2. The method for simulated learning social navigation based on feature maps fused with pedestrian information as claimed in claim 1, wherein the specific implementation method of step S1 is as follows:

3. The method for learning social navigation based on the simulation of feature map fusing pedestrian information as claimed in claim 1, wherein Intel RealSense D435 depth camera and Velodyne32 laser are adopted as sensing elements in the step S2, respectively, to obtain RGB image and three-dimensional laser point cloud information.

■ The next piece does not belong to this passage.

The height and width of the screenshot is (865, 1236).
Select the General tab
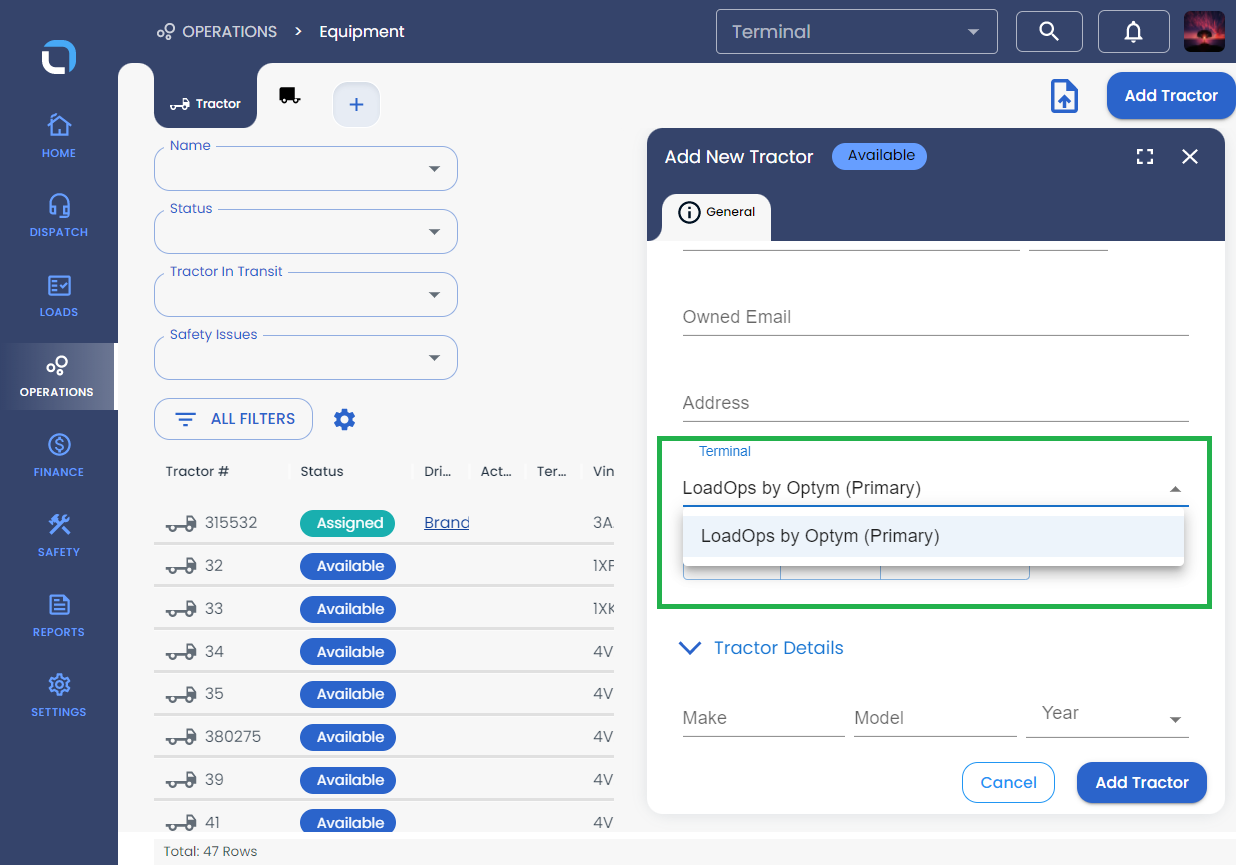pos(717,212)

4. The method for learning social navigation based on simulation of feature map with pedestrian information fusion as set forth in claim 1, wherein in the step S21, the local obstacle map under the robot coordinate system is restored by using two-dimensional laser information according to the direction and distance information of the laser point; the robot judges the distribution condition of the obstacle under the view angle of the self coordinate system according to the angle distance information returned by the laser sensor, and expresses the obstacle in a binary image mode, wherein the obstacle is represented by a white point, and the open area is represented by a black block.

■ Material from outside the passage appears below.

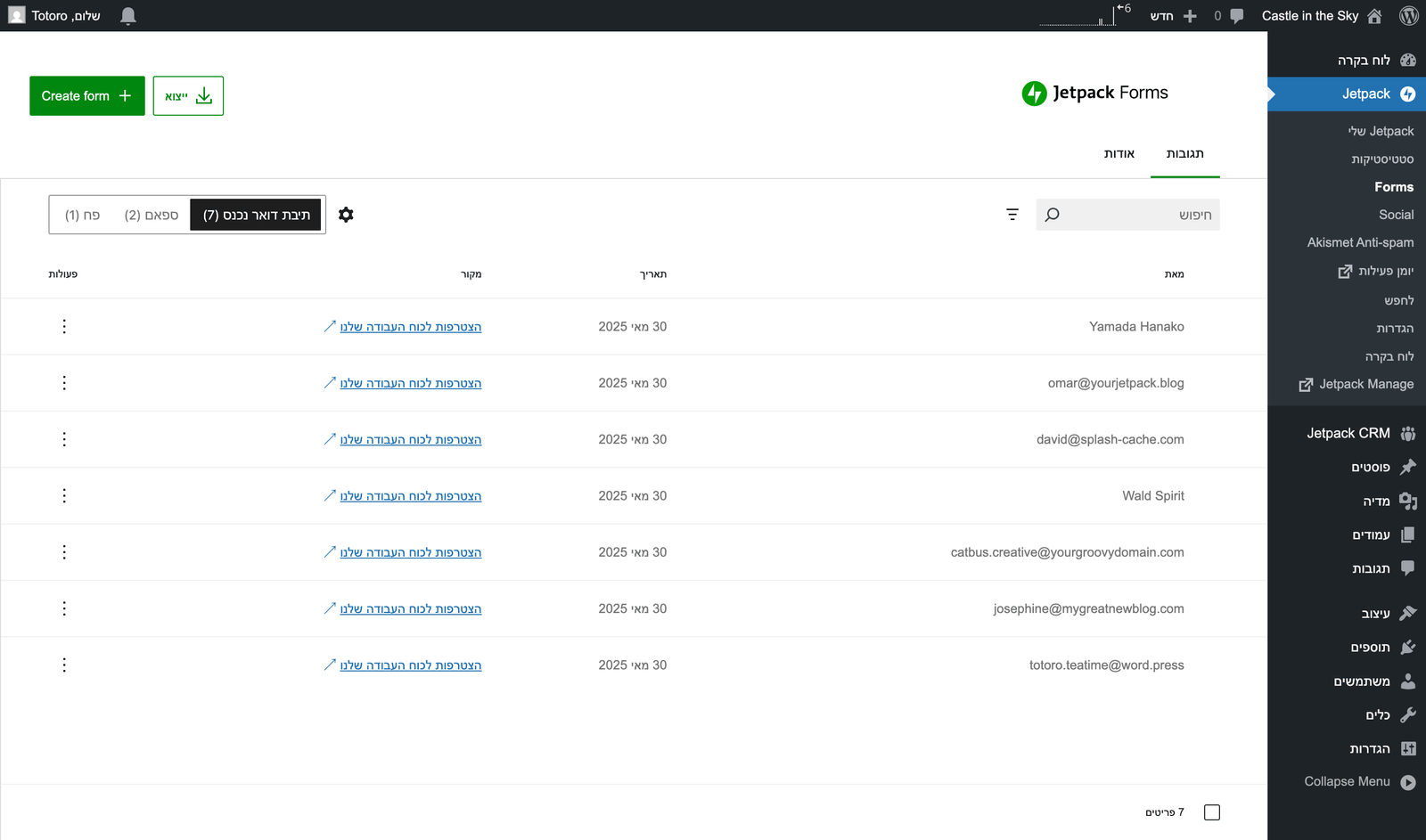1426x840 pixels.
Task: Open the filter options icon
Action: [x=1012, y=215]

5. The method for simulated learning social navigation based on the feature map fused with pedestrian information as claimed in claim 1, wherein in the step S22, the Deep SORT algorithm is adopted to extract the pedestrian position sequence under the RGB image coordinate system, and the pedestrian position under the robot coordinate system is obtained through the three-dimensional point cloud alignment algorithm in S23, and the precision of pedestrian position determination is ensured by adopting the clustering and filtering method in alignment.

6. The method for learning social navigation based on the imitation of feature map fusing pedestrian information as set forth in claim 1, wherein the specific implementation procedure of step S23 is as follows:

7. The method for simulated learning social navigation based on the feature map fused with pedestrian information as claimed in claim 1, wherein in the step S24, a motion potential field is established according to pedestrian repulsion in the social force model, and then the difference between the motion states of pedestrians is marked by using equipotential lines, which comprises the following specific steps:

8. The method for simulated learning social navigation based on the feature map fused with pedestrian information as claimed in claim 1, wherein in said step S3, the teaching expert controls the mobile robot in Gazebo to move in the avoidance scene by using the gamepad through ROS communication architecture to simulate the pedestrian to reach the target point; and (3) storing the local obstacle map information obtained in the step (S24), the state information of the robot, the relative position of the target and the corresponding expert control information in the moving process of the robot, so as to obtain an expert teaching data set.